I think about that often: how ordinary people, with almost nothing, built something that lasted. And then I look at us, and wonder what story our children will tell about us.

We’ve inherited those institutions, but not always the spirit that built them.

Instagram pages, hashtags, the odd photo with a minister — the kind of things that vanish as soon as the algorithm moves on. It’s a strange kind of progress; a generation that once built brick by brick now builds by post and tweets.

It’s easy to laugh at it, but the truth is sobering: we’ve built reach, not roots.

We forget that in our tradition, legacy was never about being seen. It was about waqf — creating something that outlives you, that carries faith and knowledge long after you’re gone. Our parents understood that. I’m not sure we do.

We’ve spoken before about ego, about the broken contract, about why retreat isn’t an answer. But those were all pieces of a bigger question: what now?

Because maybe the real crisis isn’t what others have done to us; it’s how we’ve started to measure ourselves.

Maybe it begins here, by asking what success really means.

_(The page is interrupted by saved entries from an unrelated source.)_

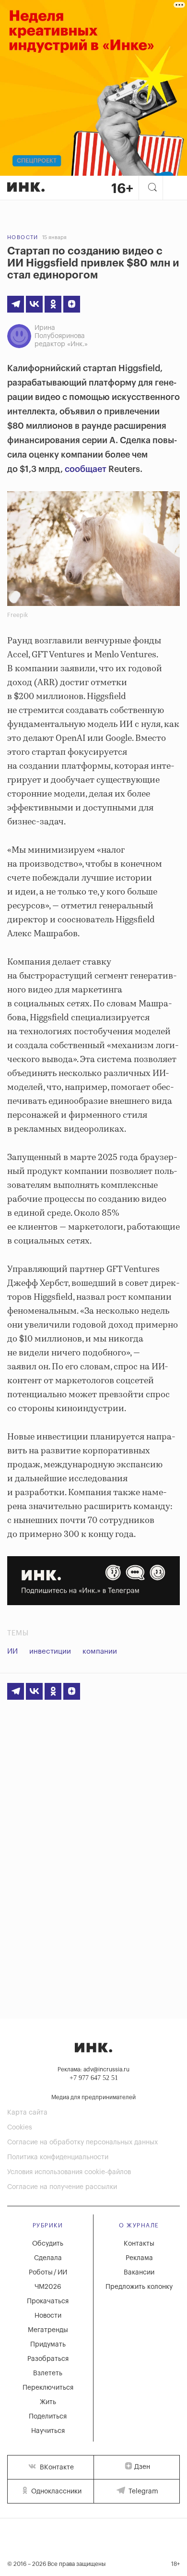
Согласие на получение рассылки (62, 2187)
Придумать (48, 2344)
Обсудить (47, 2243)
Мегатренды (48, 2330)
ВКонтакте (56, 2467)
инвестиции (50, 1651)
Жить (48, 2402)
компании (99, 1651)
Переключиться (48, 2387)
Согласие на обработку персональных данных (82, 2142)
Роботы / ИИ (48, 2272)
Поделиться (48, 2416)
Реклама (139, 2258)
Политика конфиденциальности (57, 2157)
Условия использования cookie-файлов (69, 2172)
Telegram (142, 2491)
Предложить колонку (139, 2287)
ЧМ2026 (48, 2287)
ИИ (12, 1651)
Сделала (48, 2258)
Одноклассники (55, 2491)
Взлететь (47, 2373)
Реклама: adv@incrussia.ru (93, 2069)
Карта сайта (27, 2112)
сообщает (85, 469)
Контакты (139, 2243)
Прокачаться (48, 2301)
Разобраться (48, 2359)
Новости (22, 237)
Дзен (142, 2467)
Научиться (48, 2431)
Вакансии (139, 2272)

Recognition isn’t power. Visibility isn’t permanent. And clout, for all its noise, isn’t leadership.

That truth matters most when the country grows tense again. Every time there’s violence or fear, Muslims are told to perform decency, to prove belonging, to stay quiet. But real leadership doesn’t bow to the weather. It holds its moral ground, even when that’s unpopular. It refuses to let others decide the terms of our voice.

Because what we leave behind isn’t just buildings; it’s habits of courage or habits of silence. And when those moments of testing come, the habits we’ve built are what show.

The illusion of shallow victories

It often feels like we’re moving forward — a promotion, a panel, a post that racks up hundreds of likes. But recognition and power aren’t the same thing.

Too many of us, myself included, mistake personal advancement for collective growth. We climb, but rarely create. We polish our CVs while our communities wait for something that lasts. We chase the glow of relevance — an award, a fellowship, a seat at someone else’s table — and convince ourselves of its impact.

I’ve done it too. It’s easy to confuse attention with purpose, to believe that being in the room is the same as changing it. But when the test comes — when Gaza burns, when Prevent expands, when Islamophobia becomes a political football — those with platforms often fall silent. Comfort wins. Conviction waits its turn.

And maybe that’s the real tragedy: not that people stay silent, but that silence has become the safest career move.

This isn’t only about those at the top; it runs deeper, into how an entire generation measures itself. We’ve mastered the performance of relevance but forgotten the discipline of endurance.

That’s the trap of shallow victories: they feel good, but they fade fast. They win applause that disappears the moment the news cycle moves on.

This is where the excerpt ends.